**WHAT IS NEEDED:** Give again, word for word, each line below starting at the one that contains "Forschung (468, 144)" and ending at the one that contains "100万粉丝账号出售价格表：打造你的互联网财富新机遇 (144, 2167)".

**RECORDS SUPPLIED:**
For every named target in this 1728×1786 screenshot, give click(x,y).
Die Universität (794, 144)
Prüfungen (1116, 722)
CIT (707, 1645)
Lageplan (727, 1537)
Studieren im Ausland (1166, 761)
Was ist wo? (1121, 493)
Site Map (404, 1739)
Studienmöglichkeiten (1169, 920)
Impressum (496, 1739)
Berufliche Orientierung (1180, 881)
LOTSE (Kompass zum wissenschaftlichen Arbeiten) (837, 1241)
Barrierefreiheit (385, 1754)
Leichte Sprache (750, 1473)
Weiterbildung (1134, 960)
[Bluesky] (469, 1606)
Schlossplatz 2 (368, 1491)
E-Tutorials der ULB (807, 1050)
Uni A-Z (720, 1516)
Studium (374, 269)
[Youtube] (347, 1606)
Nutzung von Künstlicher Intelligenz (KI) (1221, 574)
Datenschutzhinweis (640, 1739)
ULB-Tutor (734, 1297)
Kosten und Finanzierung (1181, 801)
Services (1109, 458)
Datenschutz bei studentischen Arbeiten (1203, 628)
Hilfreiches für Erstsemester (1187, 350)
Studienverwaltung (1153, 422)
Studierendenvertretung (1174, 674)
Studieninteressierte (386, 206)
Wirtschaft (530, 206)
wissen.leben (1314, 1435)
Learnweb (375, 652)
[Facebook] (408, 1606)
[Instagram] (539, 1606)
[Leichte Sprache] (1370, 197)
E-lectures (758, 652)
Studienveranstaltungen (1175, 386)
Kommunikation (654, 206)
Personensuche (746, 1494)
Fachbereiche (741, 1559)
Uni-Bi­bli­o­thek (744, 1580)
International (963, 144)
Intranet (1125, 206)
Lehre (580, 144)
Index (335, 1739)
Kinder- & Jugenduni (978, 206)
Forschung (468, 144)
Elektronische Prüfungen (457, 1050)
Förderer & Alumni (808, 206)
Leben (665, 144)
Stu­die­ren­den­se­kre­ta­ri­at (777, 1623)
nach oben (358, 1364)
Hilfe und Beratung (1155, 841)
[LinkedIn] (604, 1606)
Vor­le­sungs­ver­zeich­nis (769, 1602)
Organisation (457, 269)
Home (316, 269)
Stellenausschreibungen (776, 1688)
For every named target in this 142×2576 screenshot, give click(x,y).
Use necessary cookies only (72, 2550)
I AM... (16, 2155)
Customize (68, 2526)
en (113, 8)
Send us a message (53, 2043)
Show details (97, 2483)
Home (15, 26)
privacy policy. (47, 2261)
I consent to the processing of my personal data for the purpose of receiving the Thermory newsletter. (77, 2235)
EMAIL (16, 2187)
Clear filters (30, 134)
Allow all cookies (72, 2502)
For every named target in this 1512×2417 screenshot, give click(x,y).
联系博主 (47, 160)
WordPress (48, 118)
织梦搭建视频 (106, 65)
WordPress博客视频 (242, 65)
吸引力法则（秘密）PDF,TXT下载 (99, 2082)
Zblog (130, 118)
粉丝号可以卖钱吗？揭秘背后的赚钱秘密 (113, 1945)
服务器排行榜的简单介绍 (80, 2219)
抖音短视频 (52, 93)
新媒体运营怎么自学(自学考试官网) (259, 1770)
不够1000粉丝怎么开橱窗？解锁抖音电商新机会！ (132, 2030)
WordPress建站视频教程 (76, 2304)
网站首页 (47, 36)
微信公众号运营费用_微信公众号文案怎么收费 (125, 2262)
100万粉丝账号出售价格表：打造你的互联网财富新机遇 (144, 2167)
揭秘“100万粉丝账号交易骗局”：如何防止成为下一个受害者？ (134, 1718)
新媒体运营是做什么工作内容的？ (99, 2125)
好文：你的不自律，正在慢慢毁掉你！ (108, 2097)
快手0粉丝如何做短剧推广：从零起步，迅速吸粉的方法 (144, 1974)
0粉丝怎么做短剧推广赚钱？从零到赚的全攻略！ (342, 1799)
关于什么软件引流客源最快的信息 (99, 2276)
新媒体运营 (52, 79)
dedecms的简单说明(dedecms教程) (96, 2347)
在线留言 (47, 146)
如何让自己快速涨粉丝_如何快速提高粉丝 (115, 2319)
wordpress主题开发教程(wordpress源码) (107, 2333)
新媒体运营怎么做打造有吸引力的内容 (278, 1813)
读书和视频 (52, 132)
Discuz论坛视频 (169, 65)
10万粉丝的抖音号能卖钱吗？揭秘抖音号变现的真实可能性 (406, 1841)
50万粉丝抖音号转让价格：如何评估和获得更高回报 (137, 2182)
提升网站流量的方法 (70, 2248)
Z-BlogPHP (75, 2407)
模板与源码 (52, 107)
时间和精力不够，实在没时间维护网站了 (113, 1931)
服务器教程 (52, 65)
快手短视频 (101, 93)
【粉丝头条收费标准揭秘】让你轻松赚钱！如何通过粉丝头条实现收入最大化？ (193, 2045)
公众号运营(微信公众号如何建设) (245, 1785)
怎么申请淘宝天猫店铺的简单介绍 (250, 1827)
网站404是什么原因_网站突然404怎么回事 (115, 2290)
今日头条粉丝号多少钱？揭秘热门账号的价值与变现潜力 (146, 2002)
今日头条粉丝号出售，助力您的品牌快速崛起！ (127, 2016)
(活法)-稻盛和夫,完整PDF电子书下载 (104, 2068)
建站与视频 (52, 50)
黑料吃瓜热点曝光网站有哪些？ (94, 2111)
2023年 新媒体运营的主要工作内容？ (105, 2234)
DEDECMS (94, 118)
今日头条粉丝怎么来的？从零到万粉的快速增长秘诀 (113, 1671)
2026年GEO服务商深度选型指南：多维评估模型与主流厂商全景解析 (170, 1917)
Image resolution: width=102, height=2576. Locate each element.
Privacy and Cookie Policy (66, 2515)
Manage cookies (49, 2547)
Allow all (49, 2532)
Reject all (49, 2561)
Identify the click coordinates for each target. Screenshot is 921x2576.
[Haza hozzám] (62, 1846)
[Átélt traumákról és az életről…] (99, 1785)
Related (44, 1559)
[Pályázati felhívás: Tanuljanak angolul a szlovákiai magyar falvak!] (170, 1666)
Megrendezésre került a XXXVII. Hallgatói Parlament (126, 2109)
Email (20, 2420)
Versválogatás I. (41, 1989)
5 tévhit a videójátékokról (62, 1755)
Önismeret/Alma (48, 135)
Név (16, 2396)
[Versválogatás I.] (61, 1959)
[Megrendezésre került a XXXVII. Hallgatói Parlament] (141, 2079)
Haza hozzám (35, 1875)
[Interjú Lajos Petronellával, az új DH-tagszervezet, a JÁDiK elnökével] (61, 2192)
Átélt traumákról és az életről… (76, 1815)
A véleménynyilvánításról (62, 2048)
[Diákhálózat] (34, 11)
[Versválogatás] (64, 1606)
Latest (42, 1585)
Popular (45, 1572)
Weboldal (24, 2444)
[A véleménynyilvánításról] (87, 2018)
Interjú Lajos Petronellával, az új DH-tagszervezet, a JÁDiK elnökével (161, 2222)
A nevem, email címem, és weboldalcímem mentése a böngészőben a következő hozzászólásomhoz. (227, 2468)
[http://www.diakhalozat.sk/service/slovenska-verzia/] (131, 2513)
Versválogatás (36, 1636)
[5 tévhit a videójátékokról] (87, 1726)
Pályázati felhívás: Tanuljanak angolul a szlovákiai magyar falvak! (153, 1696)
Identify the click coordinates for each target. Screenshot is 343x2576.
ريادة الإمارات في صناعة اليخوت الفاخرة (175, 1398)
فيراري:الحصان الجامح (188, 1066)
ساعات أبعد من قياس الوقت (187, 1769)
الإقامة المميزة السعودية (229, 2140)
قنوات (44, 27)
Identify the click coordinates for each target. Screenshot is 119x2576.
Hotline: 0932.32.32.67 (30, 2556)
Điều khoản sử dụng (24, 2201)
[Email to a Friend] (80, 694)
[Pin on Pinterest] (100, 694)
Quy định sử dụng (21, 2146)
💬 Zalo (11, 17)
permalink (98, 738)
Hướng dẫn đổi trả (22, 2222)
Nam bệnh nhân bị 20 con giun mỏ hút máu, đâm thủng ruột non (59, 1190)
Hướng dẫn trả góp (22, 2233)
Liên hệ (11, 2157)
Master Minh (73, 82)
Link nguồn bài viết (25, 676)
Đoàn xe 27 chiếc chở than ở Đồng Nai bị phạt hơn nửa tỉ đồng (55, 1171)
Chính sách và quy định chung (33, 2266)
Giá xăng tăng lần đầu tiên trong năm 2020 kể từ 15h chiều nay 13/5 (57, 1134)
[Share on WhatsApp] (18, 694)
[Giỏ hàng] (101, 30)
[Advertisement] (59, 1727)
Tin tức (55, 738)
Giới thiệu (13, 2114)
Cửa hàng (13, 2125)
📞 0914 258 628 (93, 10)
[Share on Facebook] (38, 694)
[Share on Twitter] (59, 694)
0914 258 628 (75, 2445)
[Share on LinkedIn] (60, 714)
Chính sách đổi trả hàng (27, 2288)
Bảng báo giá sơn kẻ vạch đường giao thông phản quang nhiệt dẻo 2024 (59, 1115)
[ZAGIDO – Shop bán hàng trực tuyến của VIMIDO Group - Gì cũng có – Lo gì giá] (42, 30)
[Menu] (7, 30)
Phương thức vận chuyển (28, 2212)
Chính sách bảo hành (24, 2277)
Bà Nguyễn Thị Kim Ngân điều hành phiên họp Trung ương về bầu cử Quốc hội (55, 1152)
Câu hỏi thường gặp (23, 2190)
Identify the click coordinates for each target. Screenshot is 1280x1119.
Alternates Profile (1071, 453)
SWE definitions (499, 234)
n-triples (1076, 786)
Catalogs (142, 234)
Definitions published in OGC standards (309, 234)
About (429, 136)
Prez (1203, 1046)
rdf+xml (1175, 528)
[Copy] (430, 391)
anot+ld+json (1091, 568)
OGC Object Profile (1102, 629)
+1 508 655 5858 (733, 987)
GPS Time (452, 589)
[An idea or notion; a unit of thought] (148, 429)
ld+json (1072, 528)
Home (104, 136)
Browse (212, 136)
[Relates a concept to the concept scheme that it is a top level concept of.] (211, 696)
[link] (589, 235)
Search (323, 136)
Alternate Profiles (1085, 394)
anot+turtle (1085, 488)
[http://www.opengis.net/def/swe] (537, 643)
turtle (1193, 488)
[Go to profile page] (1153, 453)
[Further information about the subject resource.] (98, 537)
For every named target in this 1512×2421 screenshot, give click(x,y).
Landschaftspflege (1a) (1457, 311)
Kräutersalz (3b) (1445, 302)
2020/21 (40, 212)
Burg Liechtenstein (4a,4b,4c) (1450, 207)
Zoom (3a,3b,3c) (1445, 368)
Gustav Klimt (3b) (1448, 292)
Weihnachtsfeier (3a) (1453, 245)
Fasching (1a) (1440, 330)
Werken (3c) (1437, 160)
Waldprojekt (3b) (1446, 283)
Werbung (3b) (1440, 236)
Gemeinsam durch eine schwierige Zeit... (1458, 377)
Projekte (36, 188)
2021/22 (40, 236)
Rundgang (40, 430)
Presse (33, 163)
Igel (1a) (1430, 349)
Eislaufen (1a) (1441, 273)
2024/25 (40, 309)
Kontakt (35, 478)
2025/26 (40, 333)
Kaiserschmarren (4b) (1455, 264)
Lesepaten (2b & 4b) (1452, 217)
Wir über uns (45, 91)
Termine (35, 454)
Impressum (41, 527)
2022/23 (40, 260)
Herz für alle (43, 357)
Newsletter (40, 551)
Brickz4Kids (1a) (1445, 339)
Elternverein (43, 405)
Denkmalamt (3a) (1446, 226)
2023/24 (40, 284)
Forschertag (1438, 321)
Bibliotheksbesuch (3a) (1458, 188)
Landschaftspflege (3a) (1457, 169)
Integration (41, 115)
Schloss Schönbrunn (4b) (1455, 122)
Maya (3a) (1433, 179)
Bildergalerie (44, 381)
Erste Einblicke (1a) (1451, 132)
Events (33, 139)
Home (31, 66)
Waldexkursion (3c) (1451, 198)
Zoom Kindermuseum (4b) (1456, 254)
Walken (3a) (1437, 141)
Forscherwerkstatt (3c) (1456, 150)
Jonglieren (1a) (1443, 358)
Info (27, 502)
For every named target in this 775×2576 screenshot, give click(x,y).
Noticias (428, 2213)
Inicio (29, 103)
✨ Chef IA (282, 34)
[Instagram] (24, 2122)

**SOLUTION:**
Forschung (468, 144)
Elektronische Prüfungen (457, 1050)
Förderer & Alumni (808, 206)
Leben (665, 144)
Stu­die­ren­den­se­kre­ta­ri­at (777, 1623)
nach oben (358, 1364)
Hilfe und Beratung (1155, 841)
[LinkedIn] (604, 1606)
Vor­le­sungs­ver­zeich­nis (769, 1602)
Organisation (457, 269)
Home (316, 269)
Stellenausschreibungen (776, 1688)
For every named target in this 142×2576 screenshot, give click(x,y).
Use necessary cookies only (72, 2550)
I AM... (16, 2155)
Customize (68, 2526)
en (113, 8)
Send us a message (53, 2043)
Show details (97, 2483)
Home (15, 26)
privacy policy. (47, 2261)
I consent to the processing of my personal data for the purpose of receiving the Thermory newsletter. (77, 2235)
EMAIL (16, 2187)
Clear filters (30, 134)
Allow all cookies (72, 2502)
For every named target in this 1512×2417 screenshot, give click(x,y).
联系博主 (47, 160)
WordPress (48, 118)
织梦搭建视频 (106, 65)
WordPress博客视频 (242, 65)
吸引力法则（秘密）PDF,TXT下载 (99, 2082)
Zblog (130, 118)
粉丝号可以卖钱吗？揭秘背后的赚钱秘密 (113, 1945)
服务器排行榜的简单介绍 (80, 2219)
抖音短视频 (52, 93)
新媒体运营怎么自学(自学考试官网) (259, 1770)
不够1000粉丝怎么开橱窗？解锁抖音电商新机会！ (132, 2030)
WordPress建站视频教程 (76, 2304)
网站首页 (47, 36)
微信公众号运营费用_微信公众号文案怎么收费 (125, 2262)
100万粉丝账号出售价格表：打造你的互联网财富新机遇 (144, 2167)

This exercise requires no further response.